Вот эту картину и пробую я вызвать по вечерам, когда не нахожу себе места от непонятной тревоги. Мимо проплывают мягкие, едва различимые облака, я закрываю глаза и стараюсь не шевелиться.

Сонное бормотание реки лечит и успокаивает, оно заглушает даже непрерывное визгливое жужжание миллионов комаров.


Я часто думаю, как отблагодарить проста за мою жизнь. Он — мой создатель. Он прикрепил меня к времени, и после этого я стал человеком. Мое имя вписано в церковную книгу, и теперь оно никогда не будет забыто. Нет ничего худшего, чем быть забытым еще при жизни. Прожить жизнь, не будучи освященным буквами. Буквы — как гвозди, выкованные руками валлонского кузнеца. Сначала раскаленные, только что вынутые из ревущего пламени горна, они постепенно проходят все стадии белого и красного каления и становятся черными и прочными.
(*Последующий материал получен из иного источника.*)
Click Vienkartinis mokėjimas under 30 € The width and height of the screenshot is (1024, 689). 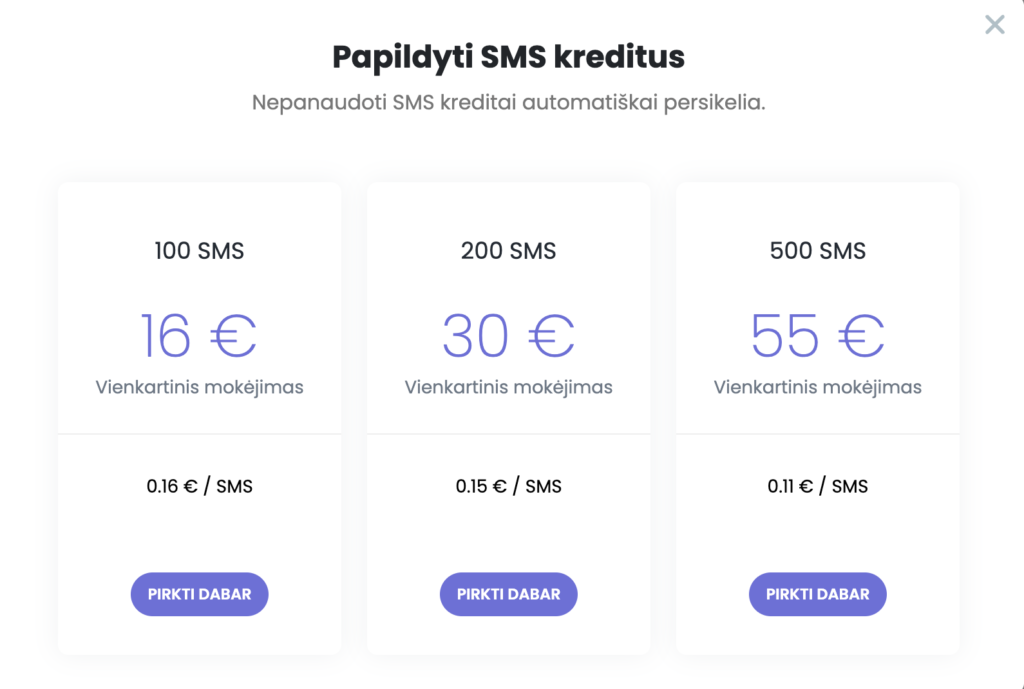coord(508,387)
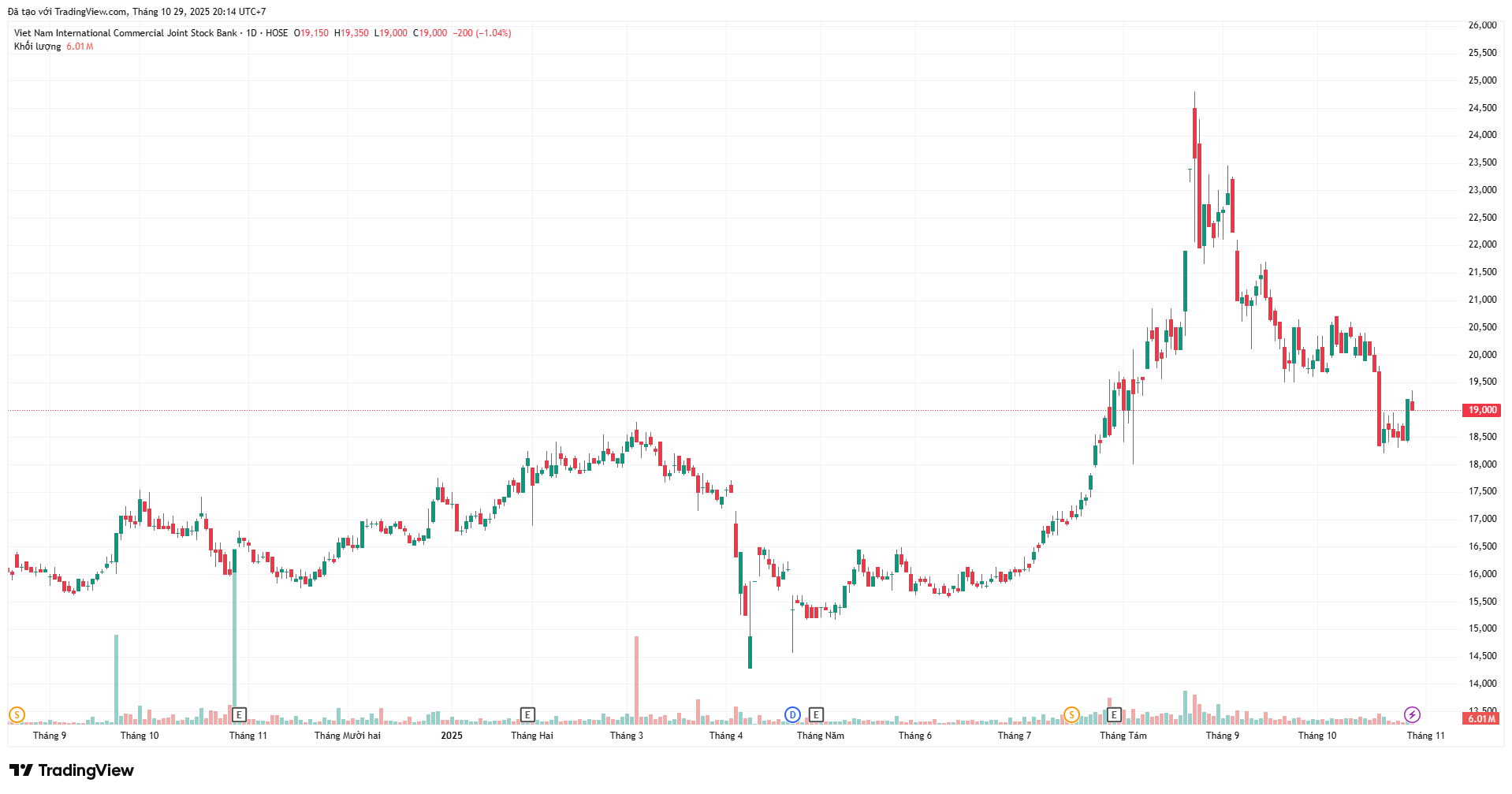Screen dimensions: 1512x794
Task: Click the 2025 label on the time axis
Action: pyautogui.click(x=452, y=736)
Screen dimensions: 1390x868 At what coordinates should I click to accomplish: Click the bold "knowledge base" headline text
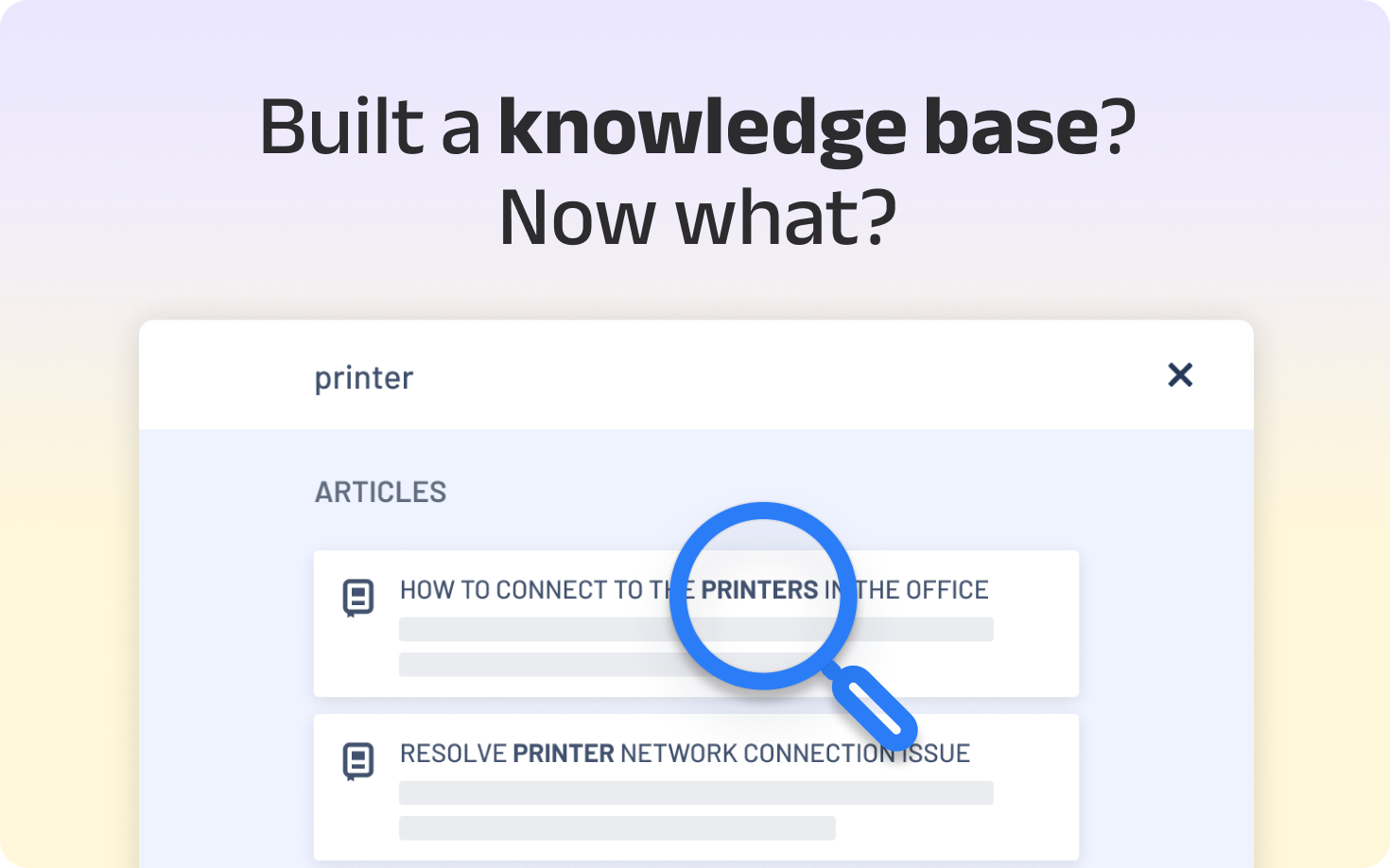(798, 127)
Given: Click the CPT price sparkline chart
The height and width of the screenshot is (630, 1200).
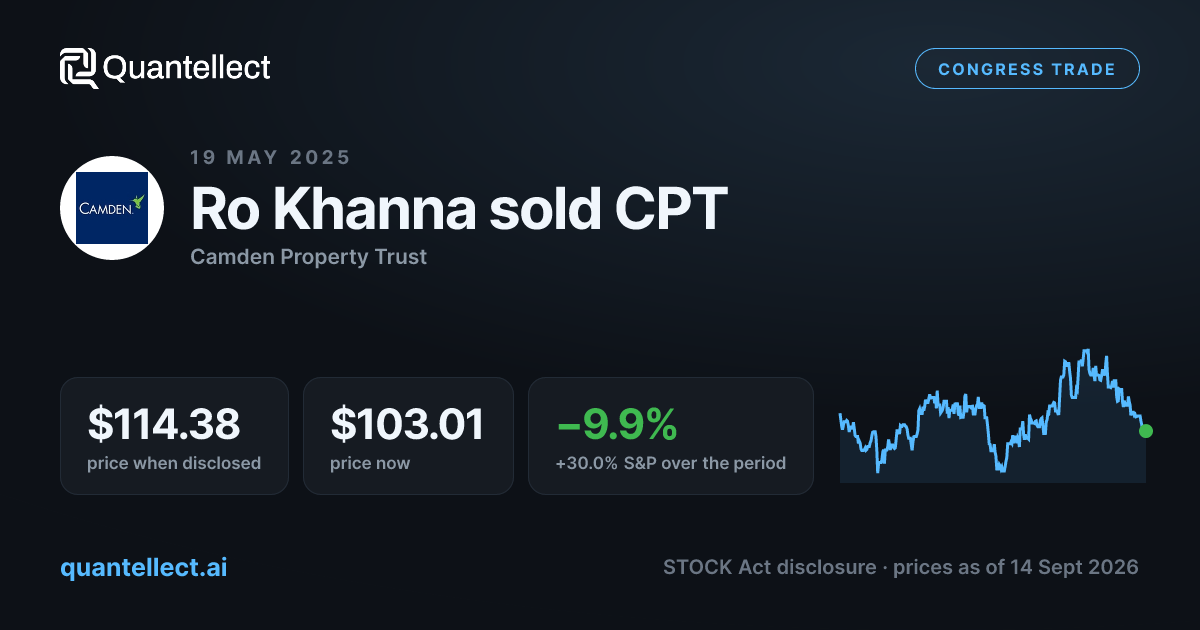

А иногда я думаю о буквах как о растениях. Они похожи на старые стволы, пережившие все беды, которые только могут выпасть на долю несчастного дерева, — ветры, ураганы, пригибающие к земле снегопады. Я думаю об измученных соснах, о скрученных березах, зацепившихся за острые камни на склонах гор. Вот они, буквы! Черные сучья усердно записывают свои невеселые воспоминания на серой бумаге неба. Иногда похоже на «л», иногда на «к» или «р». И, если постараться, если не торопиться, наверняка можно прочитать множество интересных, печальных и странных историй.

В то лето, когда меня записали в книгу… в то лето я сидел на обочине проезжей дороги, избитый, весь в нарывах и с пустым животом. Изредка мне кидали воняющую прогорклым салом кость или изжеванный комок табака. Табак даже лучше — его можно сосать, и тогда забываешь про голод.